The unclaimed dogs of the fugitive or slaughtered aristocracy at that time wandered without masters, by thousands, through the streets and slaked their thirst with the blood which flowed down from the guillotine and dyed the ground with the purple of the new system of popular liberty.
The smell of the fresh blood and the ghastly sustenance which the guillotine yielded them had restored the animals to their original savage propensities, and hence those who had been so fortunate as to escape the murderous axe of the sans-culottes had now to apprehend the danger of falling a victim to the sharp teeth of these wild blood-hounds; and as the ferocious brutes knew no difference between aristocrats and republicans, but fell upon both with equal fury, it became necessary, at last, to annihilate these new foes of the republic. So, the Champs Elysees were surrounded with troops, and the dogs were driven into the Rue Royale and the Place Royale, where they were mowed down by musketry.
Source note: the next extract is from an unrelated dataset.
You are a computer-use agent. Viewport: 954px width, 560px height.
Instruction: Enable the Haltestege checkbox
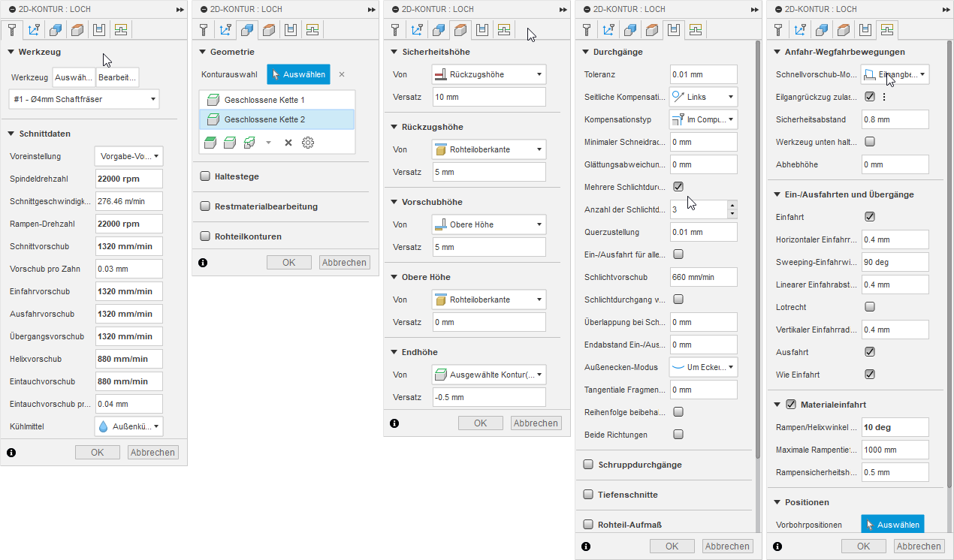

On that one day the dead carcasses of more than three thousand dogs lay about in the streets of Paris, and there they continued to fester for three days longer, because a dispute had arisen among the city officials as to whose duty it was to remove them. At length the Convention undertook that task, and intrusted the work to representative Gasparin, who was shrewd enough to convert the removal of the dead animals into a republican ceremony. These were the dogs of the ci-devants and aristocrats that were to be buried, and it was quite proper, therefore, that they should receive aristocratic honors.
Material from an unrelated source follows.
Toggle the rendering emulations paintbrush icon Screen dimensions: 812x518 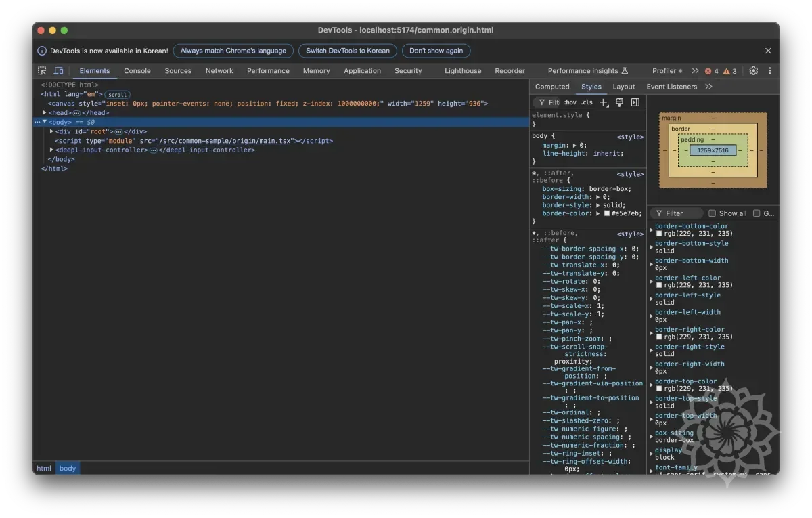pyautogui.click(x=619, y=102)
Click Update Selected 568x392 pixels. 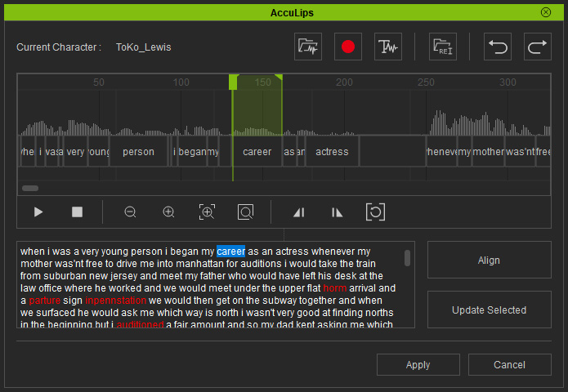point(489,310)
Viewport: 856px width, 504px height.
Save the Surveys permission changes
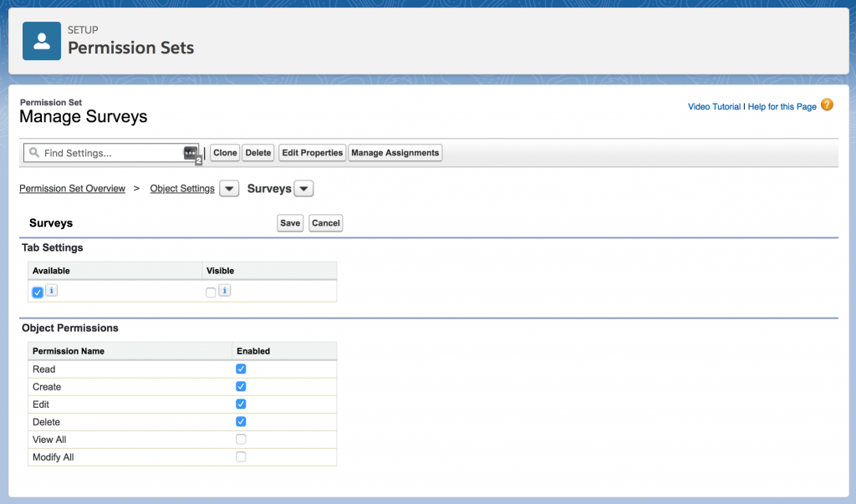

Gasparin, acting upon this idea, caused all the coaches of the fugitive and massacred aristocracy to be brought from their stables, and the carcasses of the dogs were flung into these emblazoned and escutcheoned vehicles of old France. Six grand coaches that had belonged to the king opened the procession, and the tails, heads, bodies and legs of the luckless quadrupeds could be seen behind the glittering glass panels heaped together in wild disorder[8].
[Footnote 8: Memoires of the Marchioness de Crequi, vol. viii, p. 10.]
After this public canine funeral celebration of the one and indivisible republic, the gilded state-coaches could not be consistently used for any human and less mournful occasion, and hence it was that the consular procession to the Tuileries was so deficient in carriages, and that public hacks on which the numbers were defaced had to be employed.
With the entry of Bonaparte into the Tuileries the revolution was at an end. He laid his victorious sword across the gory, yawning chasm which had drunk the blood of both aristocrats and democrats; and of that sword he made a bridge over which society might pass from one century to the other, and from the republic to the empire.